For beginners: Do not use view() or reshape() to swap dimensions of tensors!

Being more of an NLP person and dealing regulary with LSTMs or GRUs – but this is a general issue, I think – I’ve noticed that many people make a fundamental mistake. I’ve seen it many Github projects I’ve tried to reproduce but also here in the forum (usually something like: “My network runs but does not train/learn properly”, even for arguably simple networks).

When using LSTMs or GRUs, the input and/or output do not have the right shape. For example, the input batch has the shape [batch_size, seq_len, hidden_size], but an LSTM without batch_first=True assumes an input of shape [seq_len, batch_size, hidden_size]. Many people incorrectly use view() or reshape() to fix the shape. While it does fix the shape, it messes up the data and essentially prohibits proper training (e.g., the loss is not going down).

The correct way here is to use transpose() or permute() to swap dimensions.

To illustrate the problem, let’s create an example tensor with a batch_size and seq_len dimension; I omit the hidden_size dimension to keep things simple

batch_size, seq_len = 3, 5
A = torch.zeros((batch_size, seq_len))
A[0,0:] = 1
A[1,0:] = 2
A[2,0:] = 3

This gives a tensor with shape [batch_size, seq_len] looking like that:

tensor([[1., 1., 1., 1., 1.],
        [2., 2., 2., 2., 2.],
        [3., 3., 3., 3., 3.]])

Now let’s say you have defined an nn.LSTM layer with batch_first=False. In this case, you need two swap the two dimensions of A to make an a valid input for the LSTM layer (again, the hidden_size dimension is omitted here). You can do this with the following commands:

A1 = a.transpose(1,0)
A2 = a.permute(1,0)

If you print either A1 or A1 you get the correct result:

tensor([[1., 2., 3.],
        [1., 2., 3.],
        [1., 2., 3.],
        [1., 2., 3.],
        [1., 2., 3.]])

However, if you use view() or reshape() like

A3 = a.view(seq_len, -1)
A4 = a.reshape(seq_len, -1)

you get the wrong result:

tensor([[1., 1., 1.],
        [1., 1., 2.],
        [2., 2., 2.],
        [2., 3., 3.],
        [3., 3., 3.]])

Note that for A1, A2, A3, A4 the shape is [5, 3]. So with respect to the shape all results are correct, i.e., [seq_len, batch_size], the LSTM layer will accept each result without throwing any error.

However, A3 and A4 have messed up the batch semantically. The network might still learn something – after all, there’s usually a pattern to be found in everything – but it will learn the wrong pattern.

view() and reshape() obviously have their purpose, for example, to flatten tensors. But for swapping dimensions they are generally the wrong methods. I hope this avoids some head-scratching, particularly for beginners. And I can point to this post when I see the next question that most likely suffer from that issue :).

#### WRITTEN REQUEST A
Using the post on swapping tensor dimensions, can you answer these?
(i) What input shape does an LSTM without batch_first=True assume?
(ii) Which two methods does the post give as the correct way to swap dimensions?
(iii) What shape do A1, A2, A3 and A4 all have?
#### WRITTEN REQUEST B
Could you carry the post on swapping tensor dimensions further, starting right after its final sentence?

#### DATA EXTRACT
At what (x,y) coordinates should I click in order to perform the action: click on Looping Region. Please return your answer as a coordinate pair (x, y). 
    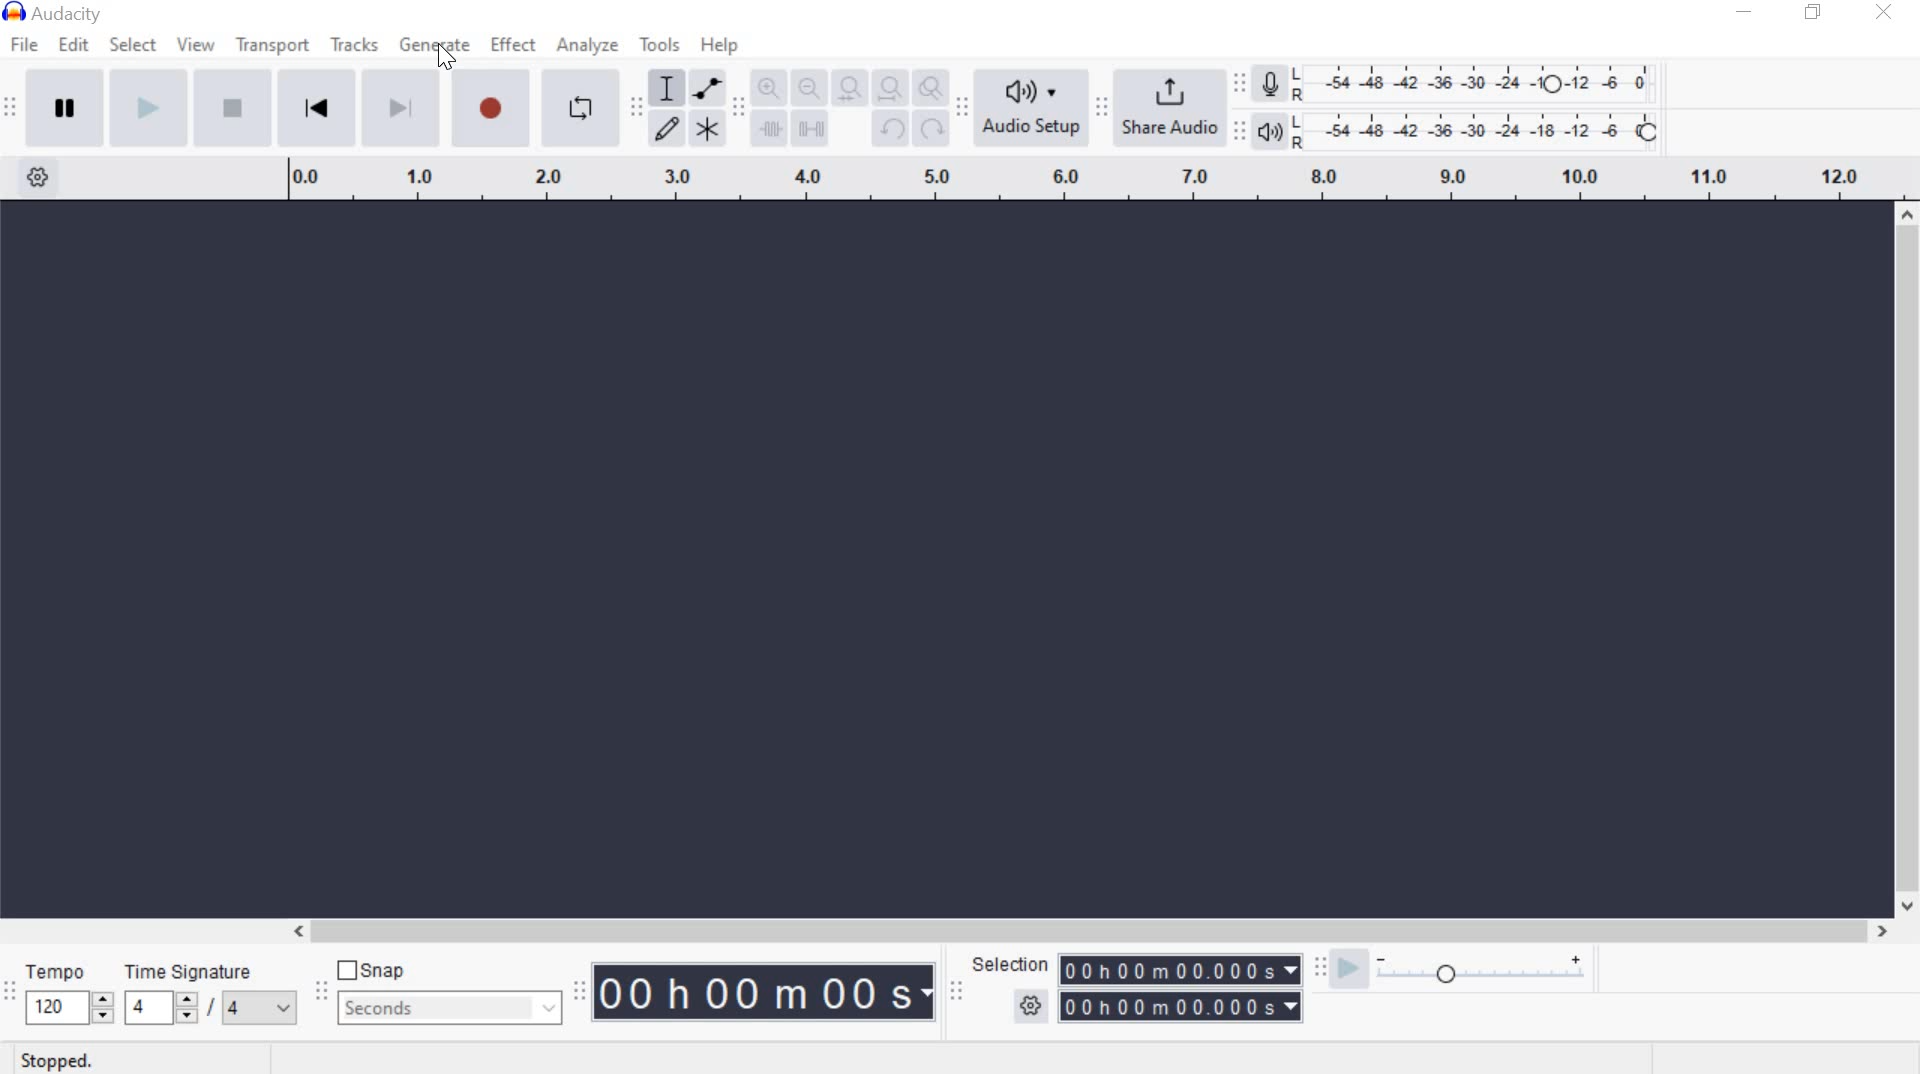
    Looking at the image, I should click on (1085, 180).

#### FINAL RESULT A
(i) [seq_len, batch_size, hidden_size]
(ii) transpose() and permute()
(iii) [5, 3]

#### FINAL RESULT B
40 Likes

Thanks for the answer! This seems really useful.

I am curious, what would be uses cases for .view then? (perhaps making a list would be useful)

The only places I’ve ever seen it used without it causing issues is when flattening (as you mentioned) and when doing a squeeze (despite a squeeze function already existing). e.g.

x = torch.randn(3, 4, 5, 6)
x.view(batch_size, -1)  # flat!

or (saw it on the imagenet code for compute topk accuracy I believe)

x.view(1,-1)

It just seems that .view is weird since it only arranges the tensor to the right view but starts from the beginning and enumerates “in order” (ref: Tensor.view is misleading - #2 by rasbt).

1 Like

So x.view(batch_size, -1) is an example of the broader pattern of combining dimensions. There may be other applications, for example when you want a matrix-multiplication-like operation where the three matrix “axes” you have in vanilla matrix multiplications have different shapes. Fun fact: the very versatile einsum reduces to batch matrix multiplications. It does so using permute and view/reshape.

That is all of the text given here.